Pink Ribbons, Inc. is a polemical film, not a scrupulously balanced one, but director Pool and producer Ravida Din place an impressive roster of experts on the screen, including women diagnosed with Stage IV breast cancer, noted sociologist and breast-cancer survivor Barbara Ehrenreich, and health-care researcher Samantha King, whose 2006 book Pink Ribbons, Inc: Breast Cancer and the Politics of Philanthropy inspired the film. The questions they raise have implications for all sorts of deals and partnerships between nonprofit and for-profit organizations. No less a corporate cheerleader than Forbes magazine ran an article last year by Timothy Ogden calling it “unlikely [that] anyone unaware of breast cancer will become aware due to yet another pink product” and citing “behavioral economics research indicating that people who buy a ‘good’ product feel licensed to cut back on doing good in other ways,” such as “giving less to charity.” In cases like these, Ogden argued, “cause marketing can actually do more harm than good—the opposite of corporate social responsibility.”
Thinking about Pink Ribbons, Inc. got me thinking again about the most badly overrated documentary of 2012: Bully, director Lee Hirsch’s look at bullying in American schools.
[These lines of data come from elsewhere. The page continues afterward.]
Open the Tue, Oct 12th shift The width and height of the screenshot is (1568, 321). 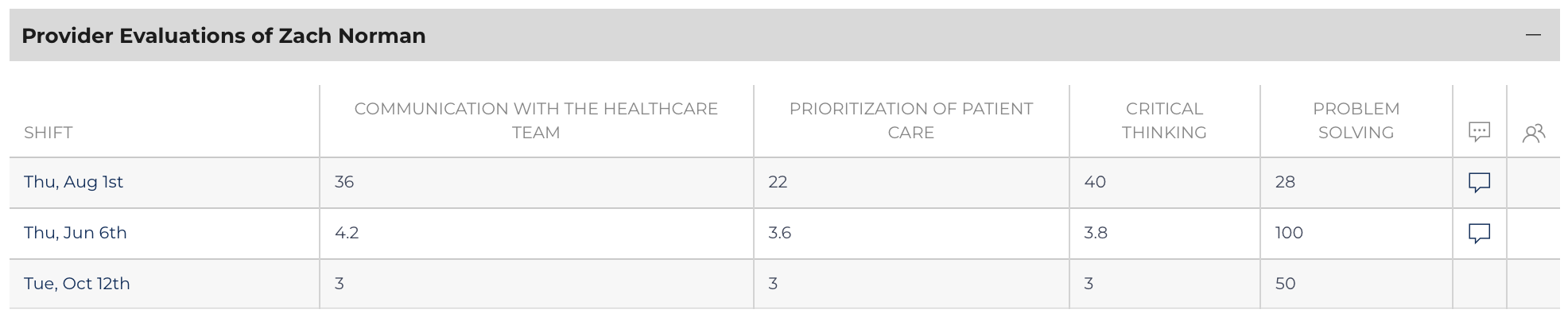click(76, 284)
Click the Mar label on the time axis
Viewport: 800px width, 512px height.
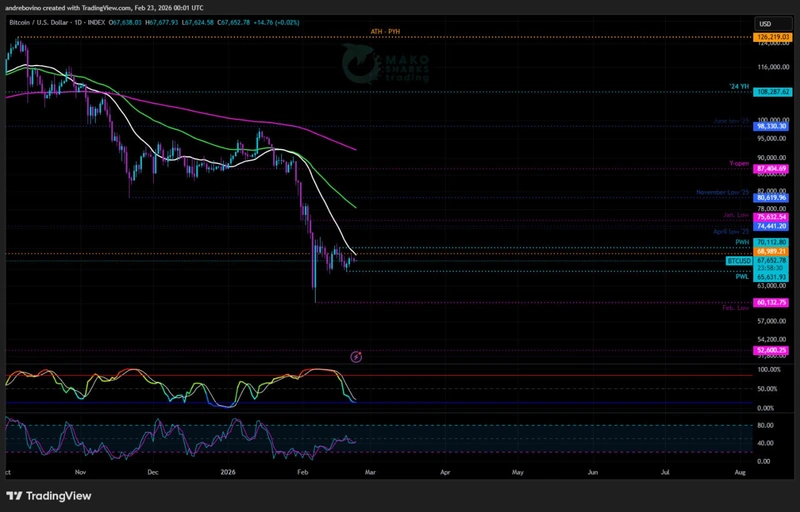point(370,470)
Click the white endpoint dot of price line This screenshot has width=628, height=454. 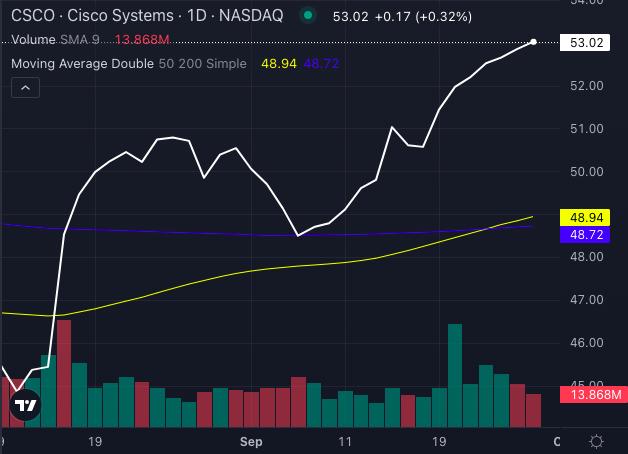[x=534, y=41]
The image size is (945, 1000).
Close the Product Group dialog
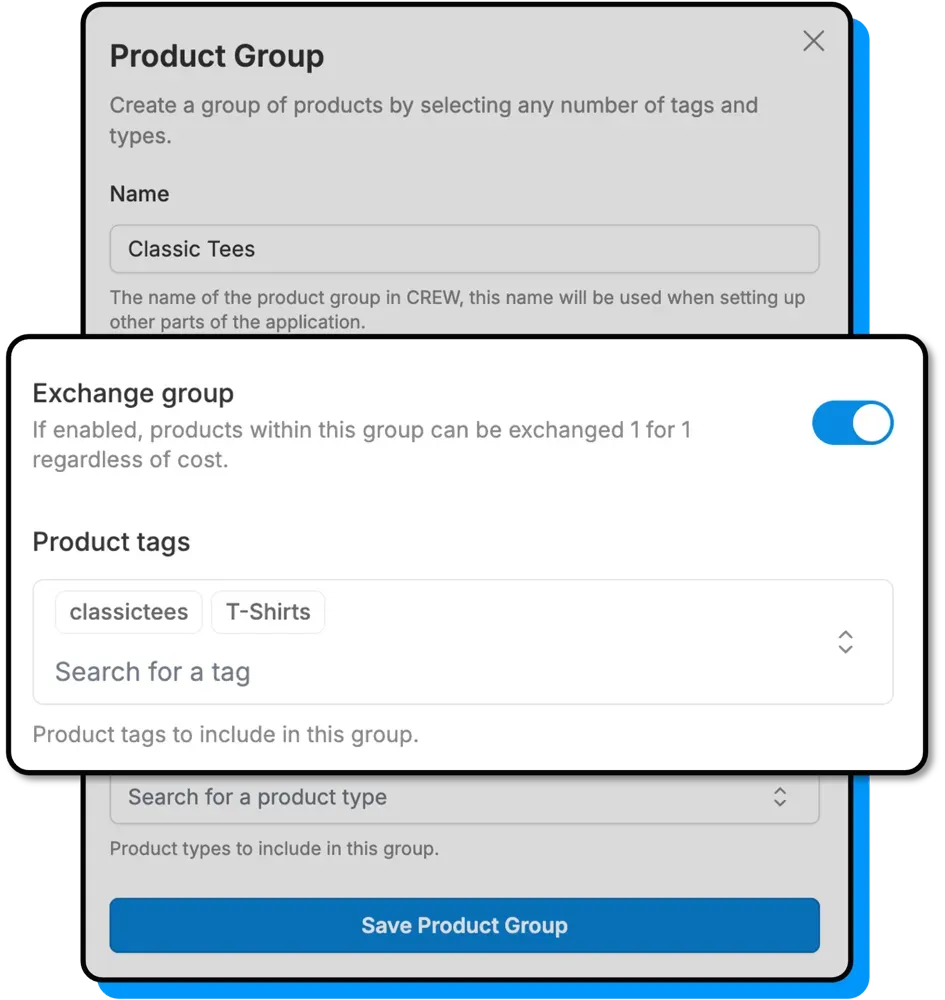coord(814,41)
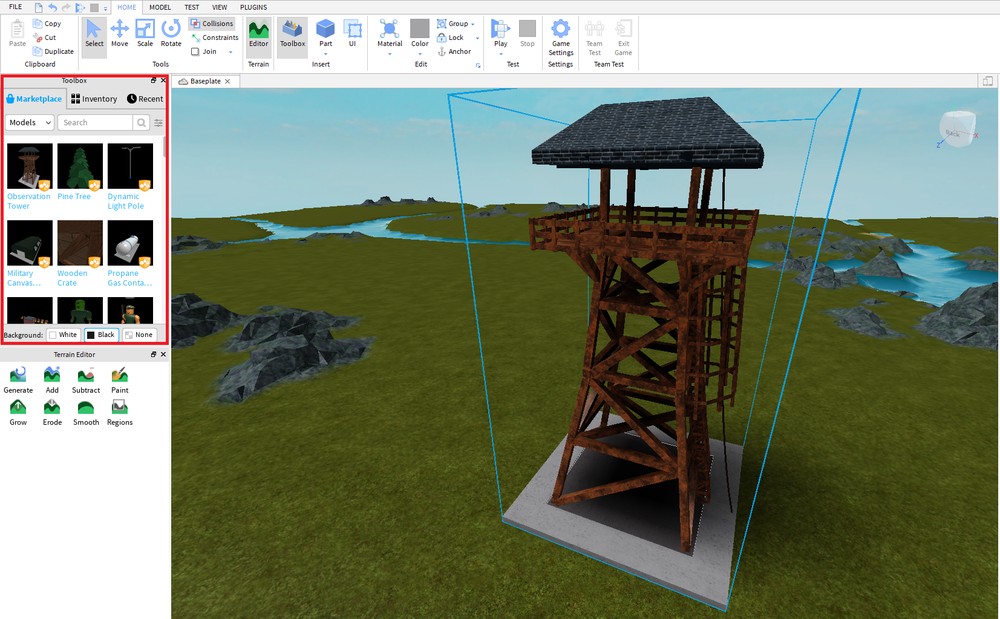
Task: Switch to the MODEL ribbon tab
Action: [x=160, y=7]

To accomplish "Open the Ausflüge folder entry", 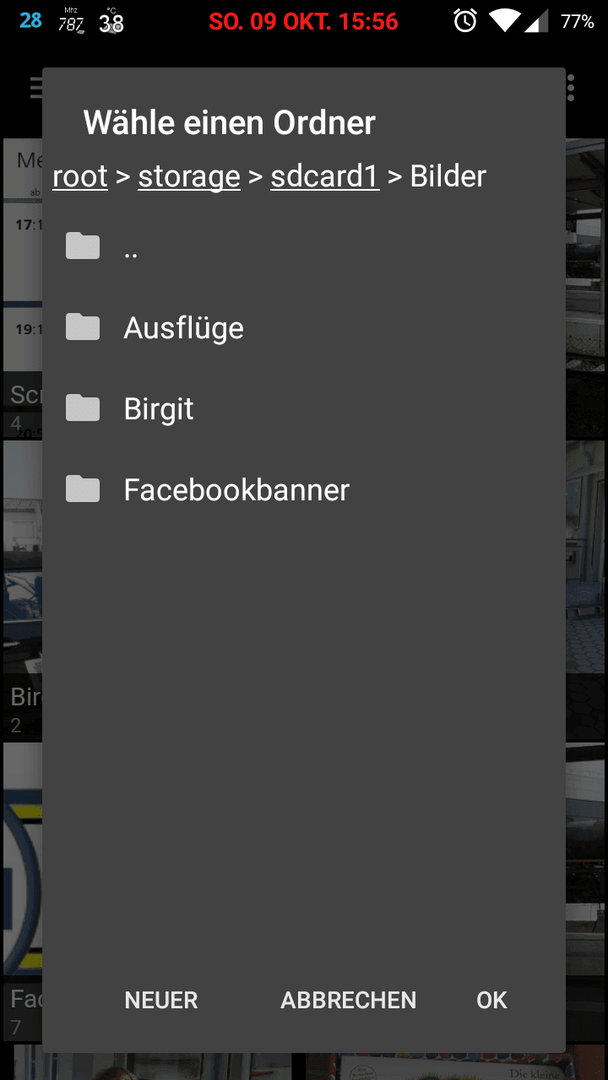I will click(304, 328).
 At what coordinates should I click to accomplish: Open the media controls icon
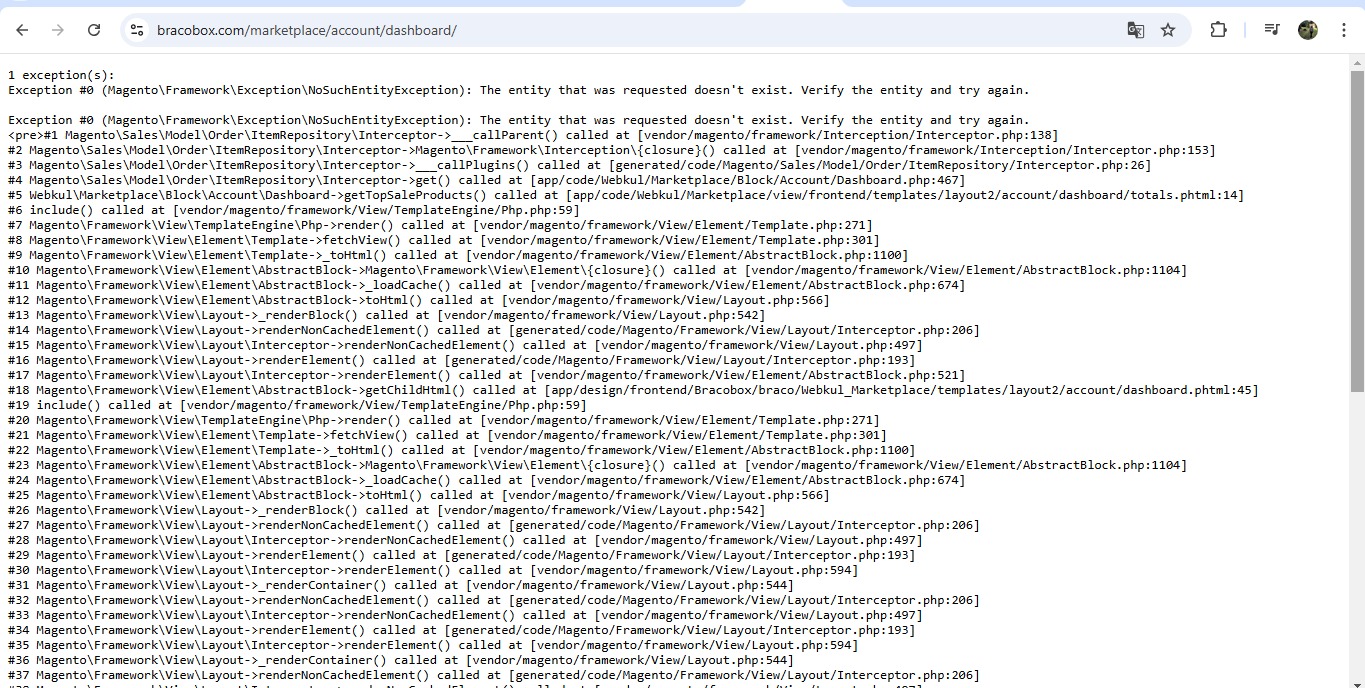(1272, 30)
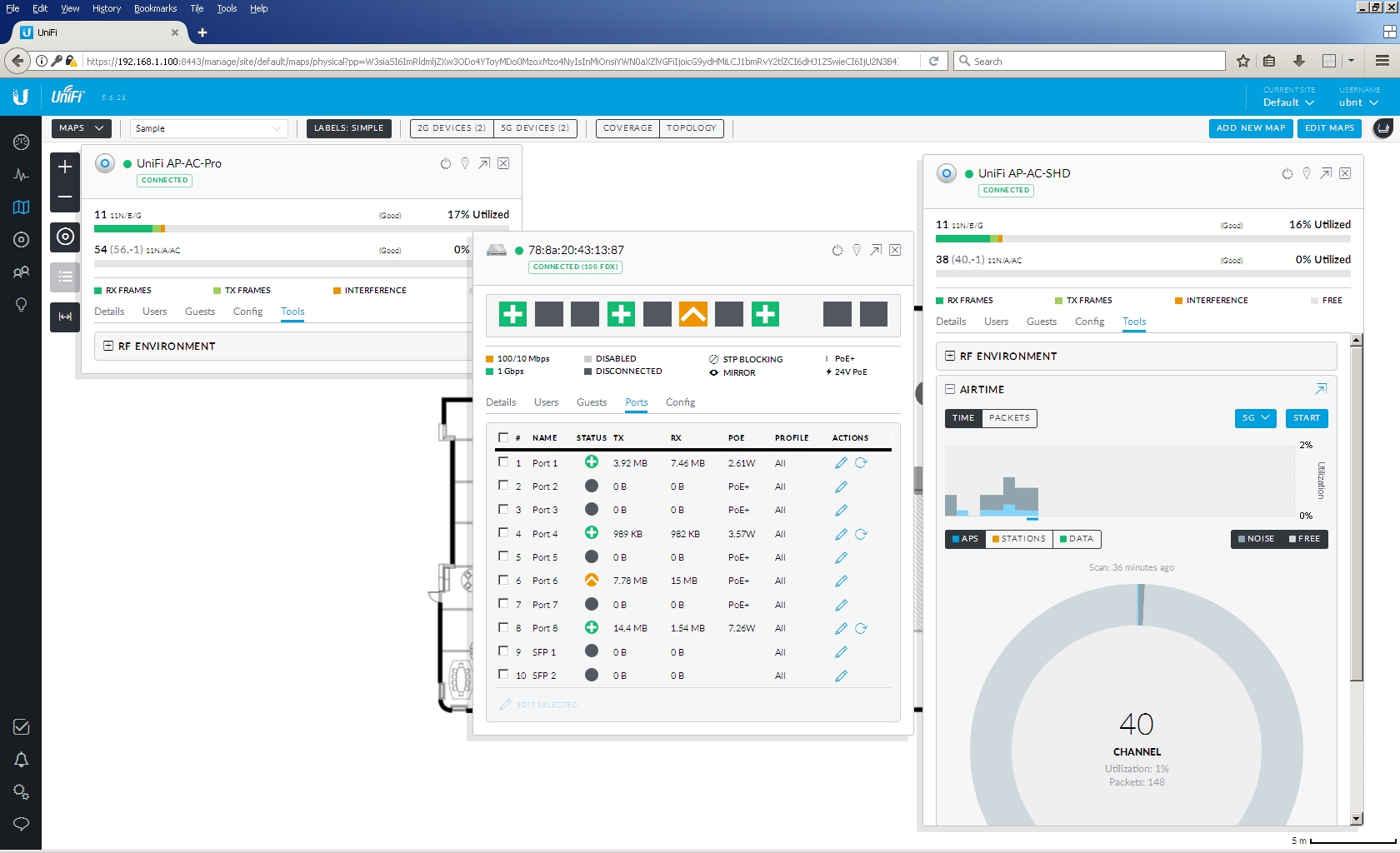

The glaring faults of Bully are plain to see: cyber-bullying, one of the most pernicious and pervasive forms of bullying, goes virtually unmentioned; all of the case histories are from small or medium-sized towns, as if this plague had somehow skipped all the big cities; even the film’s promotional tagline, “It’s time to take a stand,” is designed to make moviegoers feel like activists just by watching its sad parade of intimidated children, clueless parents, and impotent school administrators, none of whom has a single new idea to offer about solving the problem.
In his essay “How Bigger Was Born,” about the genesis of his 1940 novel Native Son, the great African American author Richard Wright explained his decision to make the story’s antihero, Bigger Thomas, a profoundly warped, bitter, and violent young man because he wanted the consequences of racial oppression to cut readers “so hard and deep that they would have to face it without the consolation of tears.” Bully takes on bullying in the opposite way, encouraging tears with the gusto of a soap opera and urging us to feel we’ve taken a stand by buying a ticket—the same feeling the pink-ribbons industry wants us to have when we buy a batch of deep-fried chicken in a pretty pink bucket.
The pros and cons of cause marketing are much too varied and multifaceted for one documentary to cover in depth. That said, Pink Ribbons, Inc. provides more food for thought in any five minutes than Bully does in an hour and a half. It’s just possible we’ve all been pinkwashed, and every concerned moviegoer should give this movie’s case a fair hearing.